Task brief ▸ Please count the lines below that contain the word "Choose", and reply with only that number.

**** Records to process

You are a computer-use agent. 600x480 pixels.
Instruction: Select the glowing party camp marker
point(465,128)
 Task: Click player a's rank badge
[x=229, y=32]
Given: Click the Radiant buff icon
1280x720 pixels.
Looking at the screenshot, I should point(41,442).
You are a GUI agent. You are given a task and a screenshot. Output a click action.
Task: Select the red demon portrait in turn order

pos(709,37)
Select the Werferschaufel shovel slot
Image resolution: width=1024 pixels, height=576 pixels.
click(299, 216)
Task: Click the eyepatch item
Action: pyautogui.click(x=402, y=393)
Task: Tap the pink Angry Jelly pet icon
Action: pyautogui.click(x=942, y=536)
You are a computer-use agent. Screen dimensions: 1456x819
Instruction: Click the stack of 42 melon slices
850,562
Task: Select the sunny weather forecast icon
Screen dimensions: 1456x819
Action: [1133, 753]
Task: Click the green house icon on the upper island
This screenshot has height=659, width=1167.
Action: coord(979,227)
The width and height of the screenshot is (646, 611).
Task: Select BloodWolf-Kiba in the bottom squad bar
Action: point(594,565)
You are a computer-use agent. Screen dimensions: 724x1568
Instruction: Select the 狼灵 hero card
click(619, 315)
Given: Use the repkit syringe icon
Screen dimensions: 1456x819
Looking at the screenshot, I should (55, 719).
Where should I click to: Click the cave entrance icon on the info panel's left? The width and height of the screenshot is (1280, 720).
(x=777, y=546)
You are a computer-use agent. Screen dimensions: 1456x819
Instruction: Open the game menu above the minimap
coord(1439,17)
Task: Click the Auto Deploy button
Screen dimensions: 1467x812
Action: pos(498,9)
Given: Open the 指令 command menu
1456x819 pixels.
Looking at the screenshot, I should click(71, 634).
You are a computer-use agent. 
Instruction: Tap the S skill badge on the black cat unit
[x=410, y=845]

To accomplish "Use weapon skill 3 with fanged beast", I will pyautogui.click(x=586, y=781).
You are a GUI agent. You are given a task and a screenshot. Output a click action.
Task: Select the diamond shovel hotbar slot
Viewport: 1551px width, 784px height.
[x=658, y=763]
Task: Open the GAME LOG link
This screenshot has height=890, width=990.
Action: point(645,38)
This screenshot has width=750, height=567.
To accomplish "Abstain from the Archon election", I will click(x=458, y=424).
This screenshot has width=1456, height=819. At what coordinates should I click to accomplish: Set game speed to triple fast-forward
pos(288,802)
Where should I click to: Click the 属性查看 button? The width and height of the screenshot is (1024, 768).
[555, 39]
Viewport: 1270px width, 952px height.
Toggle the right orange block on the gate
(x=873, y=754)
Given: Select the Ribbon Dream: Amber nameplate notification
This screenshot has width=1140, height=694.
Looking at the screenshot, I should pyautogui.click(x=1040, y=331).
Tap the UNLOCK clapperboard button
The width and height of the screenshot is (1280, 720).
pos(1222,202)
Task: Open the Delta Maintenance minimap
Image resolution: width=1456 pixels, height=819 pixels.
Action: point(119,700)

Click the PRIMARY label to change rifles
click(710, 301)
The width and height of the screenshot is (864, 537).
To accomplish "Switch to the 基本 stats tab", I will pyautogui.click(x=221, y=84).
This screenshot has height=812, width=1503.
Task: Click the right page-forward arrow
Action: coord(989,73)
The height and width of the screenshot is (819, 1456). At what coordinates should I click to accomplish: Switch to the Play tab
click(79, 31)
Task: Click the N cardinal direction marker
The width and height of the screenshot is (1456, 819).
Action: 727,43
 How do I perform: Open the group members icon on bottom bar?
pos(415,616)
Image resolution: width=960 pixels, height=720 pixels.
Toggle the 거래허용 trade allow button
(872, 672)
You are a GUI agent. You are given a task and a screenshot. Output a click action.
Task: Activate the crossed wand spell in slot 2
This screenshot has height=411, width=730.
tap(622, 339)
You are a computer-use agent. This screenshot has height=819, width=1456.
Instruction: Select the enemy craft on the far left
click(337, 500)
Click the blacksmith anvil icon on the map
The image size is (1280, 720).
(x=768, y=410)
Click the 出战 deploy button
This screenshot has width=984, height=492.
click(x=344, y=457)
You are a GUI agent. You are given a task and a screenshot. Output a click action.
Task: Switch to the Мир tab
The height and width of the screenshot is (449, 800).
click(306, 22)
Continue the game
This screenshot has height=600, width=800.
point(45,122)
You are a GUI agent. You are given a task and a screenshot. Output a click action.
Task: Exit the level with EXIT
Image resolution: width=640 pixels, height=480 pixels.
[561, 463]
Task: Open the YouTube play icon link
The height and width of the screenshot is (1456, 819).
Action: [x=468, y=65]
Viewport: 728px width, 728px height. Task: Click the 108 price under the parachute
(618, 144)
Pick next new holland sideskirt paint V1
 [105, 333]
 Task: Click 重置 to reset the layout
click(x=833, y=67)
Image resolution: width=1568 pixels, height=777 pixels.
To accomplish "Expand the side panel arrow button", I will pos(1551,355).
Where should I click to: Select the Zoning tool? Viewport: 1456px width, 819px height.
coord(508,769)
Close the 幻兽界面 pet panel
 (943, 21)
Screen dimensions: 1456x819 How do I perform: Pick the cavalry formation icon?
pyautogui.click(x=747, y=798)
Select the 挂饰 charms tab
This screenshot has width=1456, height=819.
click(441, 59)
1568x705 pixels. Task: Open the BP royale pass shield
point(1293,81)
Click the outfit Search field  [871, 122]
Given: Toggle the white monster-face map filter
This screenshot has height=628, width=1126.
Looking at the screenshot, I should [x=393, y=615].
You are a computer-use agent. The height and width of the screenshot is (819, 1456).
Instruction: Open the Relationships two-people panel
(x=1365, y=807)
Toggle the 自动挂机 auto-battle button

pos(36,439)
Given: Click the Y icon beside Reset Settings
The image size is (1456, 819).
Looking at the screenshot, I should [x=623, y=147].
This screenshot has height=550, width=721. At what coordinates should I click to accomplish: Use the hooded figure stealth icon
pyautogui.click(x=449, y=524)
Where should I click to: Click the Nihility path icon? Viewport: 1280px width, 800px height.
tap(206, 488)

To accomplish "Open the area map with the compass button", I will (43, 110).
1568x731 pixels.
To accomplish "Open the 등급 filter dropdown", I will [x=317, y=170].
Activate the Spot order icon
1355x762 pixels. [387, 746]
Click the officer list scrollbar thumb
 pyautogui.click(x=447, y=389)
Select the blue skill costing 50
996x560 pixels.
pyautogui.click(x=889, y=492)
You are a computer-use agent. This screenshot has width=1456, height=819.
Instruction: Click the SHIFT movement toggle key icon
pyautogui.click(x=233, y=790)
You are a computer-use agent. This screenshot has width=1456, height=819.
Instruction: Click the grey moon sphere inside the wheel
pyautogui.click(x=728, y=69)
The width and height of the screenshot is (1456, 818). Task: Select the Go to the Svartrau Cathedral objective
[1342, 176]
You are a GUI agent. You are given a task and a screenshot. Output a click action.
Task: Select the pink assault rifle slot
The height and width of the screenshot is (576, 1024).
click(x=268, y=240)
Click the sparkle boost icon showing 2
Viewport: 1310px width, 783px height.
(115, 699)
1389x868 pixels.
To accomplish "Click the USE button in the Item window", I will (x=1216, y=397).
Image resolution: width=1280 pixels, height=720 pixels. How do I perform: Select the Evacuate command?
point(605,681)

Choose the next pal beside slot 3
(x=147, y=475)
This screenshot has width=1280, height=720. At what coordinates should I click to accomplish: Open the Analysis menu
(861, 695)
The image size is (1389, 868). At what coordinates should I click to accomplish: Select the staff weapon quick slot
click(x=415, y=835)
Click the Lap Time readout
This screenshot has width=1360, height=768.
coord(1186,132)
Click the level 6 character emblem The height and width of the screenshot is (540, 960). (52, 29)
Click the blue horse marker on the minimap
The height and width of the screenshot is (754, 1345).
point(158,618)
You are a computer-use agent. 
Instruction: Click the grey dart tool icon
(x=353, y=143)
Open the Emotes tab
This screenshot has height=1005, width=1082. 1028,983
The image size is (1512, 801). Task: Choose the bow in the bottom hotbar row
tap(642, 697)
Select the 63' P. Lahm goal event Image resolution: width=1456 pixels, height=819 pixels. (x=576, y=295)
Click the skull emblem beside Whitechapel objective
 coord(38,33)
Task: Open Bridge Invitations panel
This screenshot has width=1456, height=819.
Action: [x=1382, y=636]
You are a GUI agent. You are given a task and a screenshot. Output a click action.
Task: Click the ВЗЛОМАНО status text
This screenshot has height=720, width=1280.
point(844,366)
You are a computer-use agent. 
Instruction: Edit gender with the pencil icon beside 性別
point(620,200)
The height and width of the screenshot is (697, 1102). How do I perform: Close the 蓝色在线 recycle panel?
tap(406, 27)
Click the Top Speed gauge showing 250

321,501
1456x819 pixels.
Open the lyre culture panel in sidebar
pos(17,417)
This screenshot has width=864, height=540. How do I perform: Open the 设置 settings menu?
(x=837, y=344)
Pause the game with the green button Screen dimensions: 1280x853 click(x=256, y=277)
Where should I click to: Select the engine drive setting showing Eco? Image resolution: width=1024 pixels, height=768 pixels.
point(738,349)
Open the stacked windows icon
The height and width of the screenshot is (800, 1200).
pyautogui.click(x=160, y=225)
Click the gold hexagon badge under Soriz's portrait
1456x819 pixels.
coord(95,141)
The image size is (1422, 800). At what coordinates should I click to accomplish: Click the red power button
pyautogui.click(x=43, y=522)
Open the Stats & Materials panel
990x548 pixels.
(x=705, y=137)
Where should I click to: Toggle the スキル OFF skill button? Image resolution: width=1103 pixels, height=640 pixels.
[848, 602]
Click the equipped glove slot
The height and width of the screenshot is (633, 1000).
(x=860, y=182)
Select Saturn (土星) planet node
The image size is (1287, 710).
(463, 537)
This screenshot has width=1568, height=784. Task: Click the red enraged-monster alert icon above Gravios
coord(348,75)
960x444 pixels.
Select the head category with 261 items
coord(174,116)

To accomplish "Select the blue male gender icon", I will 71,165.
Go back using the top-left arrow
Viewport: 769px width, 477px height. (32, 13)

********

Response to the task ▸ 2